When teeth are expanded by the same amount, the efficiency of the expansion is also related to the morphology of the teeth and arch. Because the model used in this study was derived from a clinical volunteer, the tooth morphology of the first molars and their relationship to the adjacent teeth was not perfectly symmetrical. Although the same amount of expansion was designed, slight differences on different sides of the arch were noted due to asymmetry of the dental arch. However, the general trend was the same, and this difference was considered acceptable. It also suggests that clinicians should carefully check the adjacent tooth relationships and the degree of rotation before performing arch expansion to prevent large mesial and mesially tipping tooth movement during expansion.

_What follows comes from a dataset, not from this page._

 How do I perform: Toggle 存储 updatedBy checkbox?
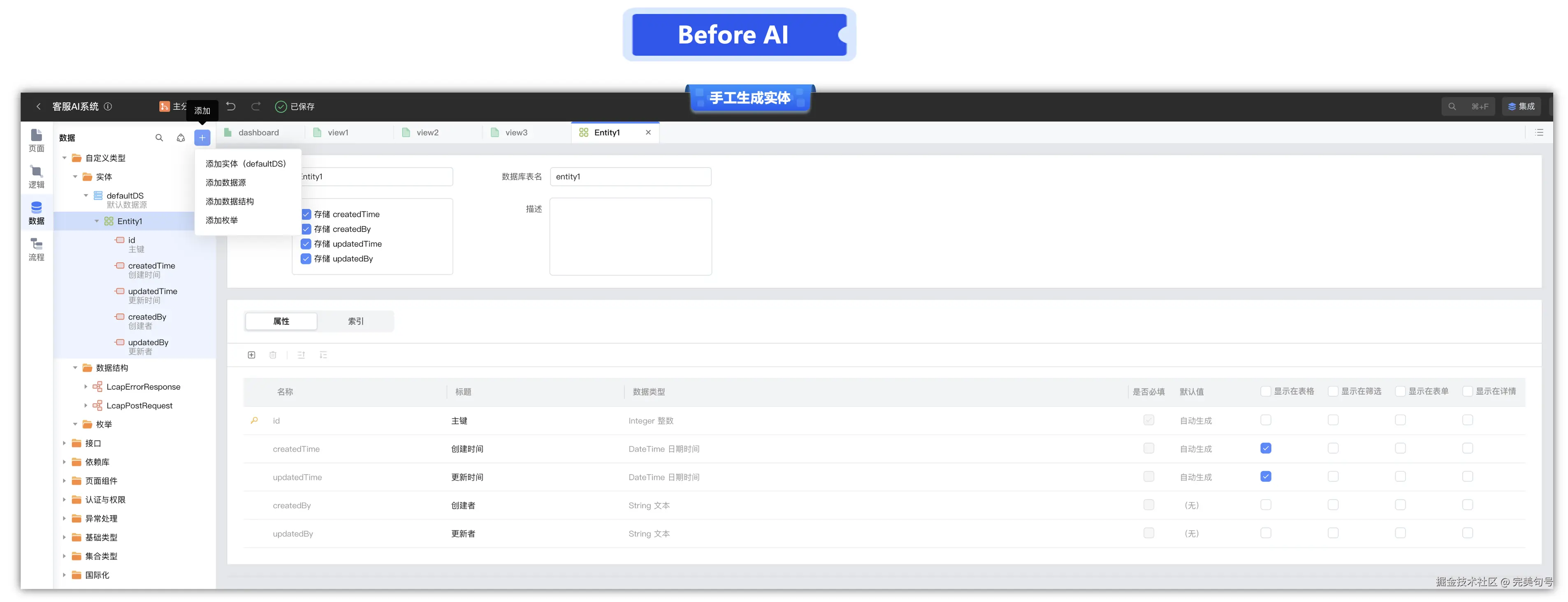[306, 259]
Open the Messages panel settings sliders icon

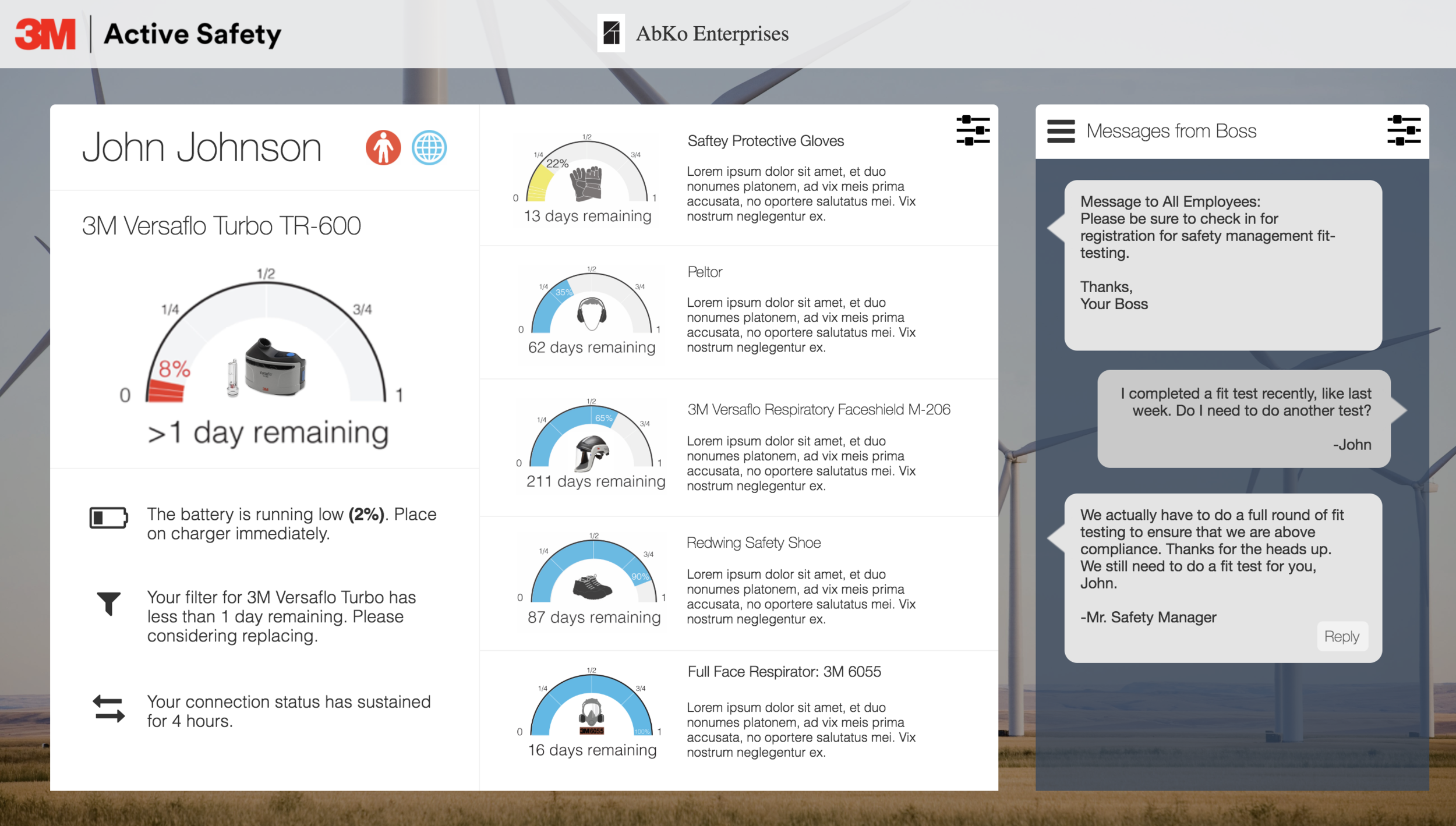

In this study, we also found that, although no movement was designed on the incisors, there was no way to avoid greater stress on the central and lateral incisors, as the appliance is a single unit and the lateral incisors are subjected to lingual orthodontic forces, while the central incisors are subjected to labial forces. Therefore, when designing arch expansion in patients with narrow arches and labially tipped incisors, clinicians should control the position of the central incisors since the arch length increases with expansion and the incisors need to be retracted. The purpose of controlling the incisors during arch expansion is to prevent unnecessary repeated movement of the incisors.

The movement of multiple teeth was designed to simulate, as closely as possible, actual arch expansion clinically, which made the 3D finite element analysis model more complex.²¹ In this study, we theoretically provided the overcorrection torque in upper arch expansion, and this needs to be validated by further clinical studies.

CONCLUSIONS

• Different positions of attachments exhibit the same trend of tooth movement in CAT expansion, all with a buccal tipping movement.

• If bodily movement of teeth is needed in the expansion process, different torque designs should be applied based on the attachment position to achieve overall tooth movement.

SUPPLEMENTAL DATA

Supplemental Tables 1 through 4 and Supplemental Figures 1 and 2 are available online.

Supplemental Figure 1. (A) Displacement of teeth in symmetric models. (B) Displacement of teeth in a symmetric model with right side teeth. (C) Displacement of teeth in a symmetric model with right side teeth.

Supplemental Figure 2. (A) The tendency for the first molar to move mesially after arch expansion. (B) Closing the space after arch expansion leads to shortening of the dental arch. (Blue: before arch expansion. Orange: after arch expansion.)